If the meatpacking business can't do business within our laws, then they should go out of business. Supporting our laws - and avoiding government corruption - is far, far more important.
Other tags: swift foods

Immigration · Thu, 12/14/2006 - 21:14 · Importance: 4

Mon, 12/18/2006 - 10:49
Smitty

Translation-our inflation numbers are bogus and don't include the funded & unfunded costs of illegal immigration-which could add up to well over $100 billion a year.

So the real inflation rate is 8 or 10% per year (or more).

Sun, 12/17/2006 - 09:27
Fred Dawes

Horace has a point! "its all about the meat", and we all now know why the office boys at Swift like mexicans!

Sat, 12/16/2006 - 19:44
Craig

I'd like to keep my costs low, too. Can I not pay my taxes so I can do that? Hey, if thousands of employers can get away with it, why can't I?

Fri, 12/15/2006 - 12:17
Horace

Remember the movie Soylant Green? Don't tell anyone, but the real reason that the Swift likes illegal aliens is that they make great sausage.

Fri, 12/15/2006 - 12:13
George

Americans are said to be overweight and to eat too much meat, so cutting back may actually save prove beneficial in the long run.

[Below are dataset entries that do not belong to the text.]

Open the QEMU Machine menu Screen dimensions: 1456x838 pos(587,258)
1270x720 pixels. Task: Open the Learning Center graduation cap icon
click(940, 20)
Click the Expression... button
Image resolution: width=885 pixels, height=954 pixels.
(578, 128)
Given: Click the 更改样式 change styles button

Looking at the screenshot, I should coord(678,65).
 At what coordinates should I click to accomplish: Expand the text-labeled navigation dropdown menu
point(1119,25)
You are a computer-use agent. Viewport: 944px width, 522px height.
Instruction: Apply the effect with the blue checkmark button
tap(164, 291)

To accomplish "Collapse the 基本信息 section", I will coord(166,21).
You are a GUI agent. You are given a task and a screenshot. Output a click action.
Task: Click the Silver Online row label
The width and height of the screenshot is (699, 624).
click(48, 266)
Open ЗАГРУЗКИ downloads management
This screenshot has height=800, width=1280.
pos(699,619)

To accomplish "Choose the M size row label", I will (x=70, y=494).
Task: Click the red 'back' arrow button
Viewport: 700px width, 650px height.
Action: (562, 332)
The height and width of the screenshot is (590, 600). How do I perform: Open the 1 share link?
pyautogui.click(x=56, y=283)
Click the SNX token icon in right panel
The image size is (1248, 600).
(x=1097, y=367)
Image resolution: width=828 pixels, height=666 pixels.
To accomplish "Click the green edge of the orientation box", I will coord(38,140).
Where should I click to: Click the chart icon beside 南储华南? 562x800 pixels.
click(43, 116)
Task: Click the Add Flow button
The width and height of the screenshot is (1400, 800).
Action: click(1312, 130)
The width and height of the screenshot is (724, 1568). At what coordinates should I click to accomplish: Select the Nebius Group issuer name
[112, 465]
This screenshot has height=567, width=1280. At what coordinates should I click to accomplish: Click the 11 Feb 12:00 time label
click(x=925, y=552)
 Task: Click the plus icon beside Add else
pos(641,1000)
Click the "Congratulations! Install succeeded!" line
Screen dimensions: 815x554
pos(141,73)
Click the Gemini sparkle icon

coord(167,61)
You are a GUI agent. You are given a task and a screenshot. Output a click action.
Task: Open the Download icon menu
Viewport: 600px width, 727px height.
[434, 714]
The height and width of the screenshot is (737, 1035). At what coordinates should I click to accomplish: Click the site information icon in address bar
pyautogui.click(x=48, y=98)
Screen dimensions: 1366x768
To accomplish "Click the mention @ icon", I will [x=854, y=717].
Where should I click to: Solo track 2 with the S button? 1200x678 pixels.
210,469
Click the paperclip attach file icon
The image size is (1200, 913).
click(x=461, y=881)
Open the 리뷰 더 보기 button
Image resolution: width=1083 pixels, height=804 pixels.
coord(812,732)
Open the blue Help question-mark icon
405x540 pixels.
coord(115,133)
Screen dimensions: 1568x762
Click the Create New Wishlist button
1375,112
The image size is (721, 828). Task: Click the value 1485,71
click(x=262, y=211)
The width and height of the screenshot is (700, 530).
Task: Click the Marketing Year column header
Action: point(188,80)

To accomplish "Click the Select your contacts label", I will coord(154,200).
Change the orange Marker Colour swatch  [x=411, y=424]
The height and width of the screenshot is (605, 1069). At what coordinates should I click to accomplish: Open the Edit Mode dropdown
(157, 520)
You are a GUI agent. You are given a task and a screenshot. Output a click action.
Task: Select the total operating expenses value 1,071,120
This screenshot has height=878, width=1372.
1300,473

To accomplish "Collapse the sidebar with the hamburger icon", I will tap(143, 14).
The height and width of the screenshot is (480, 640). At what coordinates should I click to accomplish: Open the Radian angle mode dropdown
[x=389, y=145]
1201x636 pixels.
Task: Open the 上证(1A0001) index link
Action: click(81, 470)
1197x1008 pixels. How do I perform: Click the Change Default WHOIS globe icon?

I'll chance it.

Fri, 12/15/2006 - 08:44
eh

When hordes of police and immigration officials stormed meatpacking plants...

The loaded language in these stories is just too funny; I guess there is no such thing as "hordes" of illegal workers, and I imagine rather than 'storming' the plants they just drove up, probably in unmarked vehicles, took a little care to watch the exits, and then walked inside.

Fri, 12/15/2006 - 08:41
Fred Dawes

D.Flinchum is dead on the money and the boys at swift are all about money and hate us as a nation of people who can think, ask how much money has swift taken from mexico city and how much drug money has it got?

Fri, 12/15/2006 - 00:00
dchamil
dchamil7.blogspot.com

This whole story about immigrant labor in the meatpacking industry is a rerun of the novel The Jungle by Upton Sinclair, written around 1906. At that time the meatpacking industry kept costs down by exploiting immigrant labor from Europe, and the book describes the experiences of one of them.
The recent expose book Fast Food Nation has a lot of similar material, although it's not exclusively about the meat packing end of it.

Thu, 12/14/2006 - 22:41
D Flinchum

And what did we do a scant 20 years or so ago before the meatpacking industry got swamped with illegal alien labor? I seem to recall that we did just fine - and that we were usually paying union wages at that.

Face it. US businesses scream that they are being forced out of business when any attempt is made to enforce laws regarding environmental impact, health and safety, or other employment laws.

Businesses and comsumers both would be better off if the various levels of government would cooperate and crack down on employing illegal aliens consistently instead of sporadically and seemingly on whim. Everybody would know that violation of employment laws will not be tolerated and get with the program. Most businesses - even those that may not mind breaking the law per se - don't want the bad publicity of actually getting caught. Attrition doesn't just work on illegal aliens.